Work instructions: Can you rewrite the records below, swapping every "Image resolution" for "Screen size" and changing nothing else?

** start Excerpted data **

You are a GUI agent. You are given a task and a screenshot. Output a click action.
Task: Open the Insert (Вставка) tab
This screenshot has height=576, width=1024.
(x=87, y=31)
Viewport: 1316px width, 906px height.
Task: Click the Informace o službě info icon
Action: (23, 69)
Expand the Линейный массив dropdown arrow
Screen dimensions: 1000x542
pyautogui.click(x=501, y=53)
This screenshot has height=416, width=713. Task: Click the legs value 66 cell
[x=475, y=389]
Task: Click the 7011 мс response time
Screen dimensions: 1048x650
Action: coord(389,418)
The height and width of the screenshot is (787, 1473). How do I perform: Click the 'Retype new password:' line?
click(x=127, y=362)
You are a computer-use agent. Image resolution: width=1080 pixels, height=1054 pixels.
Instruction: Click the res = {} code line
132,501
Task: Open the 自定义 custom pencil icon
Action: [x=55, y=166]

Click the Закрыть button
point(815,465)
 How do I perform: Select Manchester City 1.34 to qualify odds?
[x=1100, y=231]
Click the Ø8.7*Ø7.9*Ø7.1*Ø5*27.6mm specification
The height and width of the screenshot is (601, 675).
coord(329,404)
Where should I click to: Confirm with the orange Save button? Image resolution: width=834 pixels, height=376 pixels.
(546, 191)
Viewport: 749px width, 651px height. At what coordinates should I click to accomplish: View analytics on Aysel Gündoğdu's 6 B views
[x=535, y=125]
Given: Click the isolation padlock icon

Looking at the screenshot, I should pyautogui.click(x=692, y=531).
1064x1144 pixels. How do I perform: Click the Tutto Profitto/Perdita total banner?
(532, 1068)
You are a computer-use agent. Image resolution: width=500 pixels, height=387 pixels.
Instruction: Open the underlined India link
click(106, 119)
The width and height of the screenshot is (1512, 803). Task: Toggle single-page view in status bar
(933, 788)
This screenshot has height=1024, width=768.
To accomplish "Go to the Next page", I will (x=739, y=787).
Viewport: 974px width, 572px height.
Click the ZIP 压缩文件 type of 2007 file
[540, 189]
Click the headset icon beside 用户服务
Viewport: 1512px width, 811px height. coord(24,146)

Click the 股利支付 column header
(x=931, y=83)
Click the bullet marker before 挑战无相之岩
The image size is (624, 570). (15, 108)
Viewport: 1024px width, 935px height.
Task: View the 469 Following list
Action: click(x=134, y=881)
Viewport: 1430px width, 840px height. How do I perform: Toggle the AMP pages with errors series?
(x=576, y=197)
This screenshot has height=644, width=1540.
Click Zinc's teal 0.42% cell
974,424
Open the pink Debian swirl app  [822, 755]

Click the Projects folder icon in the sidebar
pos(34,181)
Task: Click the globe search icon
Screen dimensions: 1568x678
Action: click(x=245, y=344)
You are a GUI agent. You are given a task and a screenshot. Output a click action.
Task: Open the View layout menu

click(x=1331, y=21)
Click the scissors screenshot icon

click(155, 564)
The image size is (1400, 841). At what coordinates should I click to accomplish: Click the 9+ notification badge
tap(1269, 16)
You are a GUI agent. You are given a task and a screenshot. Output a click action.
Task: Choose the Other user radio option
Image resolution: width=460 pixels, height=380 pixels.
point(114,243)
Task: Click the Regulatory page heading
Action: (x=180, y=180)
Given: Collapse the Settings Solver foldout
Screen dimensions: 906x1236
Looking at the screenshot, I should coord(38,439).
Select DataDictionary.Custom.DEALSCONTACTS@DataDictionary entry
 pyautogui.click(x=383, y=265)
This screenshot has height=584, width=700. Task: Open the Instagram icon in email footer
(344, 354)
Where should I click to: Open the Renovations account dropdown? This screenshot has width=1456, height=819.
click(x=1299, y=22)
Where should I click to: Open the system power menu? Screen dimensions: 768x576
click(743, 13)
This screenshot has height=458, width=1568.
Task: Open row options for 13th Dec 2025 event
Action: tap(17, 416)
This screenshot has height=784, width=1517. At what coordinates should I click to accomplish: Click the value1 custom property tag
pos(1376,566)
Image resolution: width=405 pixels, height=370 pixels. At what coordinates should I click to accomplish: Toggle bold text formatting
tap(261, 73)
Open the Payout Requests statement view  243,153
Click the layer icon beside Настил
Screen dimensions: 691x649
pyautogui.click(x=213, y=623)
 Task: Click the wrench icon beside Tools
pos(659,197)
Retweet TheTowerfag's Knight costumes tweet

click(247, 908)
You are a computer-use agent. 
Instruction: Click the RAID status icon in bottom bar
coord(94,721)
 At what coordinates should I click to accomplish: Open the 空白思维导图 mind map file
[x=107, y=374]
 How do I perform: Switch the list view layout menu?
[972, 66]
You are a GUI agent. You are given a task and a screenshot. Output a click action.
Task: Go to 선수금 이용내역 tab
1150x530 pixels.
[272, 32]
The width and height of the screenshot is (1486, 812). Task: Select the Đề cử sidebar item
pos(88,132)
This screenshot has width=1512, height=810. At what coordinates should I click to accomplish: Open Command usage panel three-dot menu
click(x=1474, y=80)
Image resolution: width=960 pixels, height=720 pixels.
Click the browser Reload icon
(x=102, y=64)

** end Excerpted data **

Exercise result:
You are a GUI agent. You are given a task and a screenshot. Output a click action.
Task: Open the Insert (Вставка) tab
This screenshot has height=576, width=1024.
(x=87, y=31)
Viewport: 1316px width, 906px height.
Task: Click the Informace o službě info icon
Action: (23, 69)
Expand the Линейный массив dropdown arrow
Screen dimensions: 1000x542
pyautogui.click(x=501, y=53)
This screenshot has height=416, width=713. Task: Click the legs value 66 cell
[x=475, y=389]
Task: Click the 7011 мс response time
Screen dimensions: 1048x650
Action: coord(389,418)
The height and width of the screenshot is (787, 1473). How do I perform: Click the 'Retype new password:' line?
click(x=127, y=362)
You are a computer-use agent. Screen size: width=1080 pixels, height=1054 pixels.
Instruction: Click the res = {} code line
132,501
Task: Open the 自定义 custom pencil icon
Action: [x=55, y=166]

Click the Закрыть button
point(815,465)
 How do I perform: Select Manchester City 1.34 to qualify odds?
[x=1100, y=231]
Click the Ø8.7*Ø7.9*Ø7.1*Ø5*27.6mm specification
The height and width of the screenshot is (601, 675).
coord(329,404)
Where should I click to: Confirm with the orange Save button? Screen size: width=834 pixels, height=376 pixels.
(546, 191)
Viewport: 749px width, 651px height. At what coordinates should I click to accomplish: View analytics on Aysel Gündoğdu's 6 B views
[x=535, y=125]
Given: Click the isolation padlock icon

Looking at the screenshot, I should pyautogui.click(x=692, y=531).
1064x1144 pixels. How do I perform: Click the Tutto Profitto/Perdita total banner?
(532, 1068)
You are a computer-use agent. Screen size: width=500 pixels, height=387 pixels.
Instruction: Open the underlined India link
click(106, 119)
The width and height of the screenshot is (1512, 803). Task: Toggle single-page view in status bar
(933, 788)
This screenshot has height=1024, width=768.
To accomplish "Go to the Next page", I will (x=739, y=787).
Viewport: 974px width, 572px height.
Click the ZIP 压缩文件 type of 2007 file
[540, 189]
Click the headset icon beside 用户服务
Viewport: 1512px width, 811px height. coord(24,146)

Click the 股利支付 column header
(x=931, y=83)
Click the bullet marker before 挑战无相之岩
The image size is (624, 570). (15, 108)
Viewport: 1024px width, 935px height.
Task: View the 469 Following list
Action: click(x=134, y=881)
Viewport: 1430px width, 840px height. How do I perform: Toggle the AMP pages with errors series?
(x=576, y=197)
This screenshot has height=644, width=1540.
Click Zinc's teal 0.42% cell
974,424
Open the pink Debian swirl app  [822, 755]

Click the Projects folder icon in the sidebar
pos(34,181)
Task: Click the globe search icon
Screen dimensions: 1568x678
Action: click(x=245, y=344)
You are a GUI agent. You are given a task and a screenshot. Output a click action.
Task: Open the View layout menu

click(x=1331, y=21)
Click the scissors screenshot icon

click(155, 564)
The image size is (1400, 841). At what coordinates should I click to accomplish: Click the 9+ notification badge
tap(1269, 16)
You are a GUI agent. You are given a task and a screenshot. Output a click action.
Task: Choose the Other user radio option
Screen size: width=460 pixels, height=380 pixels.
point(114,243)
Task: Click the Regulatory page heading
Action: (x=180, y=180)
Given: Collapse the Settings Solver foldout
Screen dimensions: 906x1236
Looking at the screenshot, I should coord(38,439).
Select DataDictionary.Custom.DEALSCONTACTS@DataDictionary entry
 pyautogui.click(x=383, y=265)
This screenshot has height=584, width=700. Task: Open the Instagram icon in email footer
(344, 354)
Where should I click to: Open the Renovations account dropdown? This screenshot has width=1456, height=819.
click(x=1299, y=22)
Where should I click to: Open the system power menu? Screen dimensions: 768x576
click(743, 13)
This screenshot has height=458, width=1568.
Task: Open row options for 13th Dec 2025 event
Action: tap(17, 416)
This screenshot has height=784, width=1517. At what coordinates should I click to accomplish: Click the value1 custom property tag
pos(1376,566)
Screen size: width=405 pixels, height=370 pixels. At what coordinates should I click to accomplish: Toggle bold text formatting
tap(261, 73)
Open the Payout Requests statement view  243,153
Click the layer icon beside Настил
Screen dimensions: 691x649
pyautogui.click(x=213, y=623)
 Task: Click the wrench icon beside Tools
pos(659,197)
Retweet TheTowerfag's Knight costumes tweet

click(247, 908)
You are a computer-use agent. 
Instruction: Click the RAID status icon in bottom bar
coord(94,721)
 At what coordinates should I click to accomplish: Open the 空白思维导图 mind map file
[x=107, y=374]
 How do I perform: Switch the list view layout menu?
[972, 66]
You are a GUI agent. You are given a task and a screenshot. Output a click action.
Task: Go to 선수금 이용내역 tab
1150x530 pixels.
[272, 32]
The width and height of the screenshot is (1486, 812). Task: Select the Đề cử sidebar item
pos(88,132)
This screenshot has width=1512, height=810. At what coordinates should I click to accomplish: Open Command usage panel three-dot menu
click(x=1474, y=80)
Screen size: width=960 pixels, height=720 pixels.
Click the browser Reload icon
(x=102, y=64)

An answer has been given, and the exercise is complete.